Start of Information

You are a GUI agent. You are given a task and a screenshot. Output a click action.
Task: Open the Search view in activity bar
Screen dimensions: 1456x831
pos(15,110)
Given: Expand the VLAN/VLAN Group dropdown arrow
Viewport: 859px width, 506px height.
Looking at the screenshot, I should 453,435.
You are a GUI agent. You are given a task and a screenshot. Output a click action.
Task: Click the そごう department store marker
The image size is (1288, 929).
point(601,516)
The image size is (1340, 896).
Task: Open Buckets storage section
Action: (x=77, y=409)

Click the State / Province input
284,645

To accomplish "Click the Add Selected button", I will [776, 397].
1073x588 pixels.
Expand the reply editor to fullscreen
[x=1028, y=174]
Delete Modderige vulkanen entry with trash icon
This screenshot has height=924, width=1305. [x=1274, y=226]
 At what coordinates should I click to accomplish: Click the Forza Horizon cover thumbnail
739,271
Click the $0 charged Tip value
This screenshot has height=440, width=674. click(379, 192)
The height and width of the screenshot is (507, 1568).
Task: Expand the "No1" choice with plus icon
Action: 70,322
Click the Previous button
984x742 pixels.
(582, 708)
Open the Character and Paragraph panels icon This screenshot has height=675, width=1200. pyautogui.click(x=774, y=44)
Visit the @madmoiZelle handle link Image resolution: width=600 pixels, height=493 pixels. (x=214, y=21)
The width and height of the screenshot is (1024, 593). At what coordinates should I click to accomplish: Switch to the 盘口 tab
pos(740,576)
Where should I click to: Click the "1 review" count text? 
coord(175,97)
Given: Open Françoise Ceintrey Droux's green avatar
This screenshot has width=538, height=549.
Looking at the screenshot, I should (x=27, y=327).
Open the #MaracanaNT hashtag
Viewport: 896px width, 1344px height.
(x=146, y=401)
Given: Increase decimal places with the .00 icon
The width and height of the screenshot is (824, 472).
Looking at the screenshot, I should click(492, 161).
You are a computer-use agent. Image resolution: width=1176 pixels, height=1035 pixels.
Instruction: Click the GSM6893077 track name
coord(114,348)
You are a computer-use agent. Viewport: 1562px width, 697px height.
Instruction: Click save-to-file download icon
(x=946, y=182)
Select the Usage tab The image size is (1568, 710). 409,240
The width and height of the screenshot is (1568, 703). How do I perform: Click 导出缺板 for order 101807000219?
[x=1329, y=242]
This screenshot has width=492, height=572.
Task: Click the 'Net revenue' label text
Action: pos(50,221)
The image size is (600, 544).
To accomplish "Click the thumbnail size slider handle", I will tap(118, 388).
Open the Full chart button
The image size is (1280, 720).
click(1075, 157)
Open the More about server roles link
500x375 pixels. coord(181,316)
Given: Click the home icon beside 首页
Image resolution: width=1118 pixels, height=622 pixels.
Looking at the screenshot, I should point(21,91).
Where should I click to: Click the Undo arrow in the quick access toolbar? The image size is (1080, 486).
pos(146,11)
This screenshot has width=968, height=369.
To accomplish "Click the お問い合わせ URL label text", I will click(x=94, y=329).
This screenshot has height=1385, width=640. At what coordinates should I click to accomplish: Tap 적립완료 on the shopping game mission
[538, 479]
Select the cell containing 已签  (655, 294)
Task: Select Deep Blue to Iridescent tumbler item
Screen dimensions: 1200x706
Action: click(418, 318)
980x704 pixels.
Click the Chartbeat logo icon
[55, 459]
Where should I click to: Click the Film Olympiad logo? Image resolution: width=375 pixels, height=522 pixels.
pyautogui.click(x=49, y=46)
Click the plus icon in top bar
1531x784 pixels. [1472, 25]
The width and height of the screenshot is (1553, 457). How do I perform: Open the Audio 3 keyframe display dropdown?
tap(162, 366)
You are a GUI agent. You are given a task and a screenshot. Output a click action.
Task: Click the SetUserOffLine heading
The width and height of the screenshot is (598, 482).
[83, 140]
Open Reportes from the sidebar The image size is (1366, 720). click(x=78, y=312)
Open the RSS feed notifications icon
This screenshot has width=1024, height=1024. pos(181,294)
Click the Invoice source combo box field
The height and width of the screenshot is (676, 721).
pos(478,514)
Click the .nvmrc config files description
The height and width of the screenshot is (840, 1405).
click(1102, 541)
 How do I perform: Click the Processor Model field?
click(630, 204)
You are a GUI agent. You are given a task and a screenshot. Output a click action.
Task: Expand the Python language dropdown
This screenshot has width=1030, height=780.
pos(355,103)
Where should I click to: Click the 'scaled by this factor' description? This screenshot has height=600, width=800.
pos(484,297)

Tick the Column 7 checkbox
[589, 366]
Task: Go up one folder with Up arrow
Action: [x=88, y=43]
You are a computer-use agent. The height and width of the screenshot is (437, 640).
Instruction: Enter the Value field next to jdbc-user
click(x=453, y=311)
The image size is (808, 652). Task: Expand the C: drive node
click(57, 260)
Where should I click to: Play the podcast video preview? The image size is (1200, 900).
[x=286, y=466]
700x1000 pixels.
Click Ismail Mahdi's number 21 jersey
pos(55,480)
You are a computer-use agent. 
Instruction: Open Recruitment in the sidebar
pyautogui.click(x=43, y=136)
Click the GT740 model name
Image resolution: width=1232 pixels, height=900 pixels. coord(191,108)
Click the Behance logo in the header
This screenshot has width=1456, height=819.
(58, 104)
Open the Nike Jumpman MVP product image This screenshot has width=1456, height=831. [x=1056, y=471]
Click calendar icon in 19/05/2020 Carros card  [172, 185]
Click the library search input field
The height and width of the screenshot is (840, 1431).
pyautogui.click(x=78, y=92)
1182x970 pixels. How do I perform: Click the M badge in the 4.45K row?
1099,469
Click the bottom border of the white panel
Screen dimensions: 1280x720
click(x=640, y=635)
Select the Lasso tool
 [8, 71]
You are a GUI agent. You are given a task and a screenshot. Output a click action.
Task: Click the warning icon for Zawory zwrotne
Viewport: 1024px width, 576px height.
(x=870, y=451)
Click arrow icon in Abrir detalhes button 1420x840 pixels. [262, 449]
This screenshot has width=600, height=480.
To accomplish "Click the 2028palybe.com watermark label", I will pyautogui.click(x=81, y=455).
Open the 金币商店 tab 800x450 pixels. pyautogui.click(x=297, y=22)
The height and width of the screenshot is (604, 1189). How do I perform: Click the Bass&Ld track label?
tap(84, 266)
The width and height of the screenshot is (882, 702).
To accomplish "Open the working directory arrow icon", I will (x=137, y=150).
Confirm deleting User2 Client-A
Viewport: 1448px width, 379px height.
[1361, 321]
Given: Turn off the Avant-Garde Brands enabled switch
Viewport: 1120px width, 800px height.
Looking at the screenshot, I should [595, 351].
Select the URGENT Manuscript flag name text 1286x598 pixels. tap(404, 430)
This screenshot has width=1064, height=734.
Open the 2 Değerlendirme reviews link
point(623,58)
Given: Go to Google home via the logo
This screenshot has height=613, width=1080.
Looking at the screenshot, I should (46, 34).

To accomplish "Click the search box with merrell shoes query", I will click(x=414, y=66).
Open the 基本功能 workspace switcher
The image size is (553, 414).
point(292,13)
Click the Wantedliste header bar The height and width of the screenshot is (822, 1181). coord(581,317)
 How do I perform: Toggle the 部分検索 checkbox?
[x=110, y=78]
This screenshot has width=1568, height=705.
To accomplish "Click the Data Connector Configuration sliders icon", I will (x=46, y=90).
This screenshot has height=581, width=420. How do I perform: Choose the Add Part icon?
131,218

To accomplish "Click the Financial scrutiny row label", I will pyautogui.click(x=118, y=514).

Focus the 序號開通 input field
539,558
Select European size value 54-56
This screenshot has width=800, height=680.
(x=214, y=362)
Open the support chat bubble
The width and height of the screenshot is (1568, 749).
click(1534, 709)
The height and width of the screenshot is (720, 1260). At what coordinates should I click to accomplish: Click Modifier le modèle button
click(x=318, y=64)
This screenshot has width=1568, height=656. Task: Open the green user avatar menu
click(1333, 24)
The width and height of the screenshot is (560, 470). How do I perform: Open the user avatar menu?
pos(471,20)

End of Information

Task description:
Write only the number of lines in the data above that include "computer".

Response to the exercise:
4